→ **Tasks to carry out**
[1] According to the gasplit reference manual, which package does gasplit2 require?
[2] Continue the gasplit reference manual from the point where it stops.

Package 'gasplit' reference manual

Title:	Flexible estimation of 2-category proportions
Description:	Like a GLM/GAM where the true category of each sample is unknown, but the response data is a continuous variable with known distributions for category-1 and category-2 samples.
Authors:	Mark Bravington <[email protected]>
Maintainer:	Mark Bravington <[email protected]>
License:	CC-BY
Version:	1.1.2
Built:	2025-03-11 04:25:37 UTC
Source:	https://github.com/markbravington/gasplit

Flexible models for 2-category proportions from continuous data

Description

Suppose your data each come from one or the other of two categories (say, Eastern or Western Atlantic). You don't know for sure which one, but you do have a "measurement" for each one (say, a log-likelihood ratio) which tends to be high for one category and low for the other, with an a-priori-known distribution for each category (say, based on other samples of known category).

Now you want to estimate the proportion of category-1 data in your data, but stratified according to covariates of the data (say, year and location)— and/or simply dependent on individual covariates, (say, size). Ideally, you'd like to be able to specify a flexible model formula just as you might in a GLM or GAM. Well, now you can! For example:

  addmod <- gasplit( LGLR ~ year + region - 1, data= ew_data,
      d1= known_distro_of_measurement_for_category_1,
      d2= ditto_for_2
    )

to fit a two-way model with no interactions, to a dataset with covariates "year" and "region" based on a measurement "LGLR".

Having fitted your model, you can make a subsequent call to predict the proportion for (presumably) new covariate values, via the predict_from_previous argument..

If you want to use smoothers, i.e. s() terms a la mgcv, then you should call gasplit2 instead. The latter requires RTMB. Results should be the same as gasplit if there are no smooth terms; IDNK which one is faster. NDIRC (Nor Do I Really Care.)

See Examples of test_gasplit (qv) for practical stuff.

Usage

gasplit(formula, data, d1, d2, start=0.001,
    predict_from_previous=NULL)
gasplit2(
  formula,
  data,
  d1, d2,
  predict_from_previous= NULL,
  ... # for gam()
)
gasplit(formula, data, d1, d2, start=0.001,
    predict_from_previous=NULL)
gasplit2(
  formula,
  data,
  d1, d2,
  predict_from_previous= NULL,
  ... # for gam()
)

Arguments

`formula`	a classic R model formula (eventually allowing `mgcv` extensions)
`data`	a dataframe...
`d1`, `d2`	these are functions giving the PDF of the response variable for category-1 and category-2 samples. You gotta pre-fit those to other data. See Examples.
`start`	(just `gasplit`, not `gasplit2`). Either a scalar (probably close to 0) which will be used for all coefficients, or a vector with length `ncol(<model matrix>)`. TBH I'd leave it blank; the default will prolly work.
`predict_from_previous`	Optional result from a previous call to `gasplit`. If set, then no fitting will happen, but `gasplit` will make predictions at the (presumably new) values of `data`, based on the parameters of the previous fit.
`...`	for `gasplit2` only, additional args to `mgcv::gam` (qv), eg `knots`.

→ **Data for analysis**
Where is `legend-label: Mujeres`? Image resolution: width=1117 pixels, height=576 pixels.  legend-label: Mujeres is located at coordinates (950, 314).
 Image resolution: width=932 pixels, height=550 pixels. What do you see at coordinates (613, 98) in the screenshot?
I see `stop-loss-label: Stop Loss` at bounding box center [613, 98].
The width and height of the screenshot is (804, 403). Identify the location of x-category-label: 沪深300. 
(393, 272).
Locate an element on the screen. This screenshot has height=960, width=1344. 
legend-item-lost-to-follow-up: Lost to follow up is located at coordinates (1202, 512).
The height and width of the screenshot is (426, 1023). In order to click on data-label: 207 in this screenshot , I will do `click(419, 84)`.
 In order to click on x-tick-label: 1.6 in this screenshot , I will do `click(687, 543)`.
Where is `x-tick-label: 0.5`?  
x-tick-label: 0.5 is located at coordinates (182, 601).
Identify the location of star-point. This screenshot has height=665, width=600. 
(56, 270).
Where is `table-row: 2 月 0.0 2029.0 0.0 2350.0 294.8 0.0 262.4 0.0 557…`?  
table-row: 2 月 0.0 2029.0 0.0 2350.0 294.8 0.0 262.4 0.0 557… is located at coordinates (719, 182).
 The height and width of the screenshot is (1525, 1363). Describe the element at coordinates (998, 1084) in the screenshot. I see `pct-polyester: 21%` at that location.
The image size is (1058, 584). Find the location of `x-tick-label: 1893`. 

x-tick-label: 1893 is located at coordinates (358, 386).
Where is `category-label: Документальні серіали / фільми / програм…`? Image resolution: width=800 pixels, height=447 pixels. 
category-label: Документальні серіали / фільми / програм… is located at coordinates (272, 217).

→ **Answers given**
[1] RTMB

[2]
Details

Given parameters beta and a model-matrix X from the formula, the log-likelihood of observation i with response y_i is:

  ppn_i*d1( y_i) + (1-ppn_i)*d2( y_i)

where ppn_i = inv.logit( sum_j{ X_{i,j} *beta_j}).

Value

If predict_from_previous is supplied (and data, of course), gasplit and gasplit2 both return predicted proportions at each row of data. Otherwise, gasplit returns a list with elements par (raw parameter estimates from optim) and ppn, which is a vector of estimated proportion-1 for each observation. If the "strata" are discrete, there will be lots of identical ppn values, but not necessarily the case. gasplit2 returns the RTMB object (from MakeADFun) after fitting. A few extra components are added: G (from gam setup), beta (underlying params; could perhaps be used for variance computations via delta-method and hessian and blah-blah) and ppn (fitted values), plus convergence, message, and evaluations from nlminb. Calling <obj>$report() on the output will give a list with beta and ppn. If gasplit2 is called without any s() terms, then the internal details of the RTMB object will be a bit different, but the extra components will be the same.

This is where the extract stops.